I could go on at length about this exercise… but fortunately, I don’t have to. The U.S. anti-smoking agency, Truth Initiative has already provided an extensive and credible critique of this meta-analysis and underlying studies in a submission to the FDA (please note it was known as Legacy at the time of the submission). Here is its acerbic dismissal of Professor Glantz’s meta-analysis (which is ref 73):
While the majority of the studies we reviewed are marred by poor measurement of exposures and unmeasured confounders, many of them have been included in a meta-analysis that claims to show that smokers who use e-cigarettes are less likely to quit smoking compared to those who do not.73 This meta- analysis simply lumps together the errors of inference from these correlations. As described in detail above, quantitatively synthesizing heterogeneous studies is scientifically inappropriate and the findings of such meta-analyses are therefore invalid. (emphasis added)
Dismissing this and much else, the experts at Truth concluded:
Findings from the studies with the strongest methodologies suggest that e-cigarettes are effective in helping adult smokers to quit or to reduce their cigarette consumption and that rates of smoking cessation with e-cigarettes are similar to rates of cessation with nicotine replacement therapy.

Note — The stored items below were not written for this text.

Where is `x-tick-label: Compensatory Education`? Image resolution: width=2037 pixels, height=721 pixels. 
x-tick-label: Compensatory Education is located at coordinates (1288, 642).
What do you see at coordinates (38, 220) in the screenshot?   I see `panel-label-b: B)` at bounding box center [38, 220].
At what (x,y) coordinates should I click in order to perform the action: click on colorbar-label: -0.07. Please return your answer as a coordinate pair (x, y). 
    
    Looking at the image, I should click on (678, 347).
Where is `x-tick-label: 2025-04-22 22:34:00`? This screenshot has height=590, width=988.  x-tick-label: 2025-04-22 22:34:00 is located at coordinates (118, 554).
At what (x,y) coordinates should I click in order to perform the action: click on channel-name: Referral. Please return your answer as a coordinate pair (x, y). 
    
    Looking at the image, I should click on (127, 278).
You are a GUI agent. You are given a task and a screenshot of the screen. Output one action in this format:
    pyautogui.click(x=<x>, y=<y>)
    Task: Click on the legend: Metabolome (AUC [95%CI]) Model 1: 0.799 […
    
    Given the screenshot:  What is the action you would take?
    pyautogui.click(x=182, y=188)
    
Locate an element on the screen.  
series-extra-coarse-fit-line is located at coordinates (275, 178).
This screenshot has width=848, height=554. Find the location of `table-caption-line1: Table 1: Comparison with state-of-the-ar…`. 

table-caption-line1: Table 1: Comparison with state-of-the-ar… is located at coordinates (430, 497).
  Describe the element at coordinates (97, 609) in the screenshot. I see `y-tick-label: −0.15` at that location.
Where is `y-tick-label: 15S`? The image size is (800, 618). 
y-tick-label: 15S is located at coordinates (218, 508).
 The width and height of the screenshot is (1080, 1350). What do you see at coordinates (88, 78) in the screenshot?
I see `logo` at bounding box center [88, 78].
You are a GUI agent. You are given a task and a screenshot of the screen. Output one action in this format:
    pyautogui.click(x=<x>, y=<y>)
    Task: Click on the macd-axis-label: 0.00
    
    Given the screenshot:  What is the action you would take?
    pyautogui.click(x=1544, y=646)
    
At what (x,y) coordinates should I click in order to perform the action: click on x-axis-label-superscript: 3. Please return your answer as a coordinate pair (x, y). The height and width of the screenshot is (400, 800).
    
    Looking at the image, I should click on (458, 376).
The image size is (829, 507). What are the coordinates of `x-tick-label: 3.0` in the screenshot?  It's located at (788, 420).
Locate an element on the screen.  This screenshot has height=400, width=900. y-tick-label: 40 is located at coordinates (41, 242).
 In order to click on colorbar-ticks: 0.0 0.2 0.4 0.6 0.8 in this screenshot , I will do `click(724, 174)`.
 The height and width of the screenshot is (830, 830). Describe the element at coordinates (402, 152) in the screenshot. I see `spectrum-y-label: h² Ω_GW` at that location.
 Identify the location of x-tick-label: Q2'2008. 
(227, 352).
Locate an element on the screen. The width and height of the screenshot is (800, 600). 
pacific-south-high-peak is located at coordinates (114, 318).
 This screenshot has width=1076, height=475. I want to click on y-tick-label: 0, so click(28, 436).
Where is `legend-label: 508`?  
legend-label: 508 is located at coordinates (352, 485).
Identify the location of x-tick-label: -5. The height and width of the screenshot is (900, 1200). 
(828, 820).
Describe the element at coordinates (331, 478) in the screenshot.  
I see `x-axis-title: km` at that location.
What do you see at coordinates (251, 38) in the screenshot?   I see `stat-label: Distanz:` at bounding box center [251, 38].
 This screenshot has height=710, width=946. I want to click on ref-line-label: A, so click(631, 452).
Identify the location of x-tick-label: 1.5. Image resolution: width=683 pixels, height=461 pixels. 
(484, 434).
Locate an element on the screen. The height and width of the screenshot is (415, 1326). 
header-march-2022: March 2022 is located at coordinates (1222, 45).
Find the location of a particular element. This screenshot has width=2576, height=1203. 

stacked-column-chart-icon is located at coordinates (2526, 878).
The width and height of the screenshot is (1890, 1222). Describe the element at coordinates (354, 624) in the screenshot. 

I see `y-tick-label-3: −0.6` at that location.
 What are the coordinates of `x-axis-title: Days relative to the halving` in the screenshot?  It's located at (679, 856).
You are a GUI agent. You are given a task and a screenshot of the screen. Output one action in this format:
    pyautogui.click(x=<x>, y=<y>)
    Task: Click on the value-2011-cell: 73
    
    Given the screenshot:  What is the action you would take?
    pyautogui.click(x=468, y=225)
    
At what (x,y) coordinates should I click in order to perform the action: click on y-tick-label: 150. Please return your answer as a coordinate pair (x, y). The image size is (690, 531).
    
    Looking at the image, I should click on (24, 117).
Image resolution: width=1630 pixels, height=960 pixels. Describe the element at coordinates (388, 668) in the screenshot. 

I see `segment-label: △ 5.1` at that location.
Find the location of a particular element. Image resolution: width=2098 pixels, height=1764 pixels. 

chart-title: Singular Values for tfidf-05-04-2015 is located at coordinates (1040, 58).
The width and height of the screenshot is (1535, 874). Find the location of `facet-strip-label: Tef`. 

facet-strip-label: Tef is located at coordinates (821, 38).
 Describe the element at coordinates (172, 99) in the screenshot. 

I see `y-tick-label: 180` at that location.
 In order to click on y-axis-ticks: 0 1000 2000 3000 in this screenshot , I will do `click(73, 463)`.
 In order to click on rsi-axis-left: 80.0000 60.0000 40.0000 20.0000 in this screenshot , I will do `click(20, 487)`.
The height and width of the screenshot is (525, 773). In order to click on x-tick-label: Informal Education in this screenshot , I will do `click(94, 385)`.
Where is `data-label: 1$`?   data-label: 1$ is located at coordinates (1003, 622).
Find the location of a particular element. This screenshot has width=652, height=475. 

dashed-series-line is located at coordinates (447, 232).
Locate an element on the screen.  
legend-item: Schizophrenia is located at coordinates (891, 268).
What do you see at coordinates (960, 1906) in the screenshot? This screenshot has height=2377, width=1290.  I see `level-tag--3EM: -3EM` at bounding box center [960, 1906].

This is consistent with the Cochrane Review of e-cigarette studies, which
…finds emerging evidence that smokers who use electronic cigarettes can stop or reduce their smoking.
The Cochrane Review gave a cautiously positive assessment of e-cigarettes but stressed the weakness of the evidence base. In short, there are few RCTs because there is little incentive for any manufacturer to conduct RCTs – and the value of RCTs is limited in such an uncontrolled real-world behavioural eco-system as vaping. The solution to that is not to take on lots of studies that are completely unsuitable for addressing this question and then aggregate them, it is to draw on different strands of evidence to build up a picture.
We’ll hear more from Truth later in this post. As well as the insights from this preview of Professor Glantz’s analysis, we also know this work must be very poor indeed because it was initially pitched to at least one US journal, which normally publishes anything hostile to e-cigarettes, and it was even rejected by them.